* RAW DATA *
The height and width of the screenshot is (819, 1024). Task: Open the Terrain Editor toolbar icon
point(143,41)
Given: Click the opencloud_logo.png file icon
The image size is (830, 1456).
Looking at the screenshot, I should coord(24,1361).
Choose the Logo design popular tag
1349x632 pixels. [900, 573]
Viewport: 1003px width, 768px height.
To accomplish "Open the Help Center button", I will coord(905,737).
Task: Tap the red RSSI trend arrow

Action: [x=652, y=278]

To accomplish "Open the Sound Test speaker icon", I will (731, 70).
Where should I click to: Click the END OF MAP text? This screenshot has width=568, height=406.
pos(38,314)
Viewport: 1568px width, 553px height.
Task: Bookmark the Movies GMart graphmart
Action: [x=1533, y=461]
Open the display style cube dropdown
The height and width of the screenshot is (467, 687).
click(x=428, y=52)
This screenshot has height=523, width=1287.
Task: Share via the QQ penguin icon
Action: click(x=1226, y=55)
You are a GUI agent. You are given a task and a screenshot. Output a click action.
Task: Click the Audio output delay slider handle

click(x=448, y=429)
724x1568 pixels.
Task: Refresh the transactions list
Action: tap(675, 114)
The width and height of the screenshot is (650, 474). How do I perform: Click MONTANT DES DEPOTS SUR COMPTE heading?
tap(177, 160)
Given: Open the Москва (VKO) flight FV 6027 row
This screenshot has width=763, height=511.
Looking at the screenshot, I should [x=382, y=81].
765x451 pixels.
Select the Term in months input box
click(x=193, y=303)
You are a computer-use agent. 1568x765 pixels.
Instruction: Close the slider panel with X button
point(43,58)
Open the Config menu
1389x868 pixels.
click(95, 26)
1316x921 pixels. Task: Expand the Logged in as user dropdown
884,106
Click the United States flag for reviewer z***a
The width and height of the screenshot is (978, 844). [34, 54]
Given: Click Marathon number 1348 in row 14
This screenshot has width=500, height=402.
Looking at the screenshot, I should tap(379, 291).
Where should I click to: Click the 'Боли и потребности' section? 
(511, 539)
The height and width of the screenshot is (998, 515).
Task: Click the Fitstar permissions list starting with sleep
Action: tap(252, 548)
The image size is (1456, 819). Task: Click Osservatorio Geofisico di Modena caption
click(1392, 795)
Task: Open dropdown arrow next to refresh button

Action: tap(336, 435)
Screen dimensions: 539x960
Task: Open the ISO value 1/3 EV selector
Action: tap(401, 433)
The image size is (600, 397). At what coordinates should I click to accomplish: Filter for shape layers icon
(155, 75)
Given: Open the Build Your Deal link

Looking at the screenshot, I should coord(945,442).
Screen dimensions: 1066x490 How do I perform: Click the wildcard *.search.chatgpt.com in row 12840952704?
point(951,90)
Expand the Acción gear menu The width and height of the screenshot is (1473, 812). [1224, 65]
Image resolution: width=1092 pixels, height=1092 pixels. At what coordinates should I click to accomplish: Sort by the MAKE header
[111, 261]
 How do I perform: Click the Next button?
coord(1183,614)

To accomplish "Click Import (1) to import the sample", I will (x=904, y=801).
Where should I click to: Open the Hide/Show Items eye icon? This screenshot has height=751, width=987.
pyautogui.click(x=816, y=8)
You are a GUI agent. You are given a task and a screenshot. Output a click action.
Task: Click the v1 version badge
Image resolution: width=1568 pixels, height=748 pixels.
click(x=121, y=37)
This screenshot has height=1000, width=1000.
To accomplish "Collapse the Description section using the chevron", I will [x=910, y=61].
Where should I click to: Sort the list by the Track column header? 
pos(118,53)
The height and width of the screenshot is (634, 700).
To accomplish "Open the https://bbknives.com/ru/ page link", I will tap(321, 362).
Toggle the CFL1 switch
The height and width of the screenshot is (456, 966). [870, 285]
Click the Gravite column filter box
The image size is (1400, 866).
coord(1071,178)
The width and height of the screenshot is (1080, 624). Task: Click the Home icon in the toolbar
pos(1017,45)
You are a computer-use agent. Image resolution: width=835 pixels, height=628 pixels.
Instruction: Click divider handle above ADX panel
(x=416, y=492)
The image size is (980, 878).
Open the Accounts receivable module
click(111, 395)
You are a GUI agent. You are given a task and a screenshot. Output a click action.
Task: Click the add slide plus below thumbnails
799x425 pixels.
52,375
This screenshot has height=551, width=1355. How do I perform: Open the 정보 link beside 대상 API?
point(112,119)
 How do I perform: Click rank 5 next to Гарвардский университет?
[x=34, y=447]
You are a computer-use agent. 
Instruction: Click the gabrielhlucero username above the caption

* WORK TO BE COMPLETED *
Within the listing above, how many lines contain "menu"? Please respond with the number and nothing else.

* ANSWER TO THE EXERCISE *
2